Correspondence: Nobuyasu Komasawa, E-mail: komasawa.nobuyasu@kagawa-u.ac.jp; Tel: +81-87-891-2442; Fax: +81-87-891-2442

 

SUMMARY

 

This invited editorial has been written by the esteemed Professor Nobuyasu Komasawa, on the special request of the editor-in-chief of Anaesthesia, Pain & Intensive Care, with the aim to allow our readers to be knowledgeable about the diverse routes and modus operandi of training in the field of anesthesiology in different countries around the world. The training in specialized medical fields might differ from country to country, depending upon the available facilities and the expertise of the trainers. The recent induction of simulation and artificial intelligence (AI) into medicine has forced the trainers to think beyond their local circle of proficiency and competency, and to march ahead to equip their trainees with the current knowledge, techniques and skills.

This editorial highlights the emphasis laid during the training of anesthesiologists in Japan. Readers from other countries are invited to share the current trends of training in their healthcare systems, especially pertaining to anesthesiology, pain management, intensive care and resuscitation.

Citation: Komasawa N. Training, certification, and future perspective in Japanese anesthesiologists. Anaesth. pain intensive care 2023;27(6):196−197; DOI: 10.35975/apic.v28i2.2403
Received:  January 27, 2024; Accepted: March 04, 2024

 

Path to Becoming an Anesthesiologist in Japan: Training, Skills, and Certification

 

In Japan, it is common for students to enroll in medical school directly after completing high school, typically at the ages of 18 to 20 years. Upon successfully finishing medical school and earning a Medical Doctor degree (M.D.) through the national examination, individuals are generally required to undergo a compulsory two-year clinical training period (initial training) between the ages of 24 and 26. Subsequently, they choose a specialization in fields like surgery, pediatrics, or anesthesiology, which entails an additional four years of training.1 Anesthesiologists in Japan are required to demonstrate basic skills not only in perioperative management but also in pain clinics, palliative care, in-hospital emergencies, and intensive care.

Proficiency in promptly and appropriately addressing rare complications is also expected.2 The four-year anesthesiology specialized training involves acquiring comprehensive competencies in these diverse areas, emphasizing independent acquisition of basic knowledge, hands-on clinical experience, and skills enhancement. After four years of anesthesiology training including management of cardiac, brain, obstetrics, and pediatric surgery, they are permitted to take an exam for ‘Board Certified Anesthesiologist’, a comprehensive summative assessment.
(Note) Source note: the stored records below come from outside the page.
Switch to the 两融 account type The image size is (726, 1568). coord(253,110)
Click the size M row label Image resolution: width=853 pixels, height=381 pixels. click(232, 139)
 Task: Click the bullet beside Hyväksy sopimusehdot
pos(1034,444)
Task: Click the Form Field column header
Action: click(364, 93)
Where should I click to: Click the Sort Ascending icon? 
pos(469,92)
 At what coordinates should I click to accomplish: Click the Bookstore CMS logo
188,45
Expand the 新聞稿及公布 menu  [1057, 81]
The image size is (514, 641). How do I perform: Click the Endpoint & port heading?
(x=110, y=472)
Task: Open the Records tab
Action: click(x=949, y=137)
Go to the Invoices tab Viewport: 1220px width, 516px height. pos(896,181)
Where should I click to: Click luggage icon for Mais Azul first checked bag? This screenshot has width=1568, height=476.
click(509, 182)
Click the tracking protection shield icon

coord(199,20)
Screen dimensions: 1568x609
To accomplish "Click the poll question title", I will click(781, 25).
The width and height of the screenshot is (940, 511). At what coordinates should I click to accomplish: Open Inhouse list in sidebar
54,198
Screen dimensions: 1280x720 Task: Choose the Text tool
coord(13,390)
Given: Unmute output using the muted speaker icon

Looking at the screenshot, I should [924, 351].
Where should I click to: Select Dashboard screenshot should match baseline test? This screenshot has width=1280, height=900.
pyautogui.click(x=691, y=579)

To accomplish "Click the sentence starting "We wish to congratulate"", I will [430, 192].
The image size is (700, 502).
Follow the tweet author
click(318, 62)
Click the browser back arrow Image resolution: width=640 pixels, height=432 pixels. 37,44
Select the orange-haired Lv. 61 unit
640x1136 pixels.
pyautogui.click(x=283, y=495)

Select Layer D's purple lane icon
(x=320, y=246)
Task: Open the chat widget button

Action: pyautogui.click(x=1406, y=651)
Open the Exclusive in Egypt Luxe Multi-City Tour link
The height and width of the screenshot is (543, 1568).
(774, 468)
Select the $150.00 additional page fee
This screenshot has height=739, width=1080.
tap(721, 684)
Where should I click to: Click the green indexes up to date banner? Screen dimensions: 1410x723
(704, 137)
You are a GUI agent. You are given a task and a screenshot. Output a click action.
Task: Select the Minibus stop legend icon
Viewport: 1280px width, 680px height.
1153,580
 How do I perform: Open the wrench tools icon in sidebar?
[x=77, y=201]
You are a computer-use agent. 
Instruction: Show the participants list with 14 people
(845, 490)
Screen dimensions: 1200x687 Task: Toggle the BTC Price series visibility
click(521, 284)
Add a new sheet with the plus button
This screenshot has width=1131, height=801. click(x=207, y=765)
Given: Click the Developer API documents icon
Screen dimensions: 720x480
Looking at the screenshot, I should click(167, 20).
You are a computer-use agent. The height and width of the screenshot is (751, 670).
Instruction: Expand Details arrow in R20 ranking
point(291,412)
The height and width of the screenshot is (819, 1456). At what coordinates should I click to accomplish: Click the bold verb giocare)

The ‘Board Certified Anesthesiologist’ Examination, a certification assessment, consists of three formats: a written exam evaluating fundamental knowledge, an oral examination assessing "non-technical skills," and a practical exam evaluating technical skills, primarily in airway management and invasive procedures. The practical exam also considers non-technical skills related to preventing serious complications and initiating early responses.

 

Empowering Anesthesiologists in the Era of Healthcare Digital Transformation: A Focus on Critical Thinking and Simulation-based Medical Education

 

In today's information-driven society, big data is aggregated into cyberspace through sensors. Third-generation artificial intelligence (AI) enables 'just in time' information provision, contributing to new value creation, especially in healthcare all over the world.3 This marks the arrival of an information-driven healthcare system including perioperative medicine. In the AI era, anesthesiologist education emphasizes fostering "critical thinking" skills, including the ability to evaluate vast amounts of information.4
For residents in the healthcare digital transformation era, acquiring "learning through thinking" skills via simulation education is believed to enable adaptability to changes in the working environment and effective handling of unpredictable future perioperative care.

The author has conducted an educational seminar for residents preparing for the practical exam within the educational hospital group in Japan. The content covered secondary life-saving measures, ultrasound-guided central venous catheterization, airway management, and expanded to include procedures like separated lung ventilation and ultrasound-guided nerve blocks. Each topic was based on pre-learning following practice guidelines in their respective fields, incorporating hands-on and scenario-based training with simulators. A Problem-Based Learning (PBL)-oriented workshop focused on improving non-technical skills in perioperative crisis management, addressing primarily secondary life-saving measures evaluated in the oral examination.5,6 The training structured the content of the perioperative advanced life support into four areas: airway management, circulation management, central venous management, and pain management.

Continuous discussions on the evolving image of an anesthesiologist in digital healthcare and the responsibility to cultivate an anesthesiologist capable of adapting to change are crucial. In this context, the experience of simulation education, including thinking skills, is considered to be of effective potential.7
Conflict of interest
No conflict of interest declared by the author.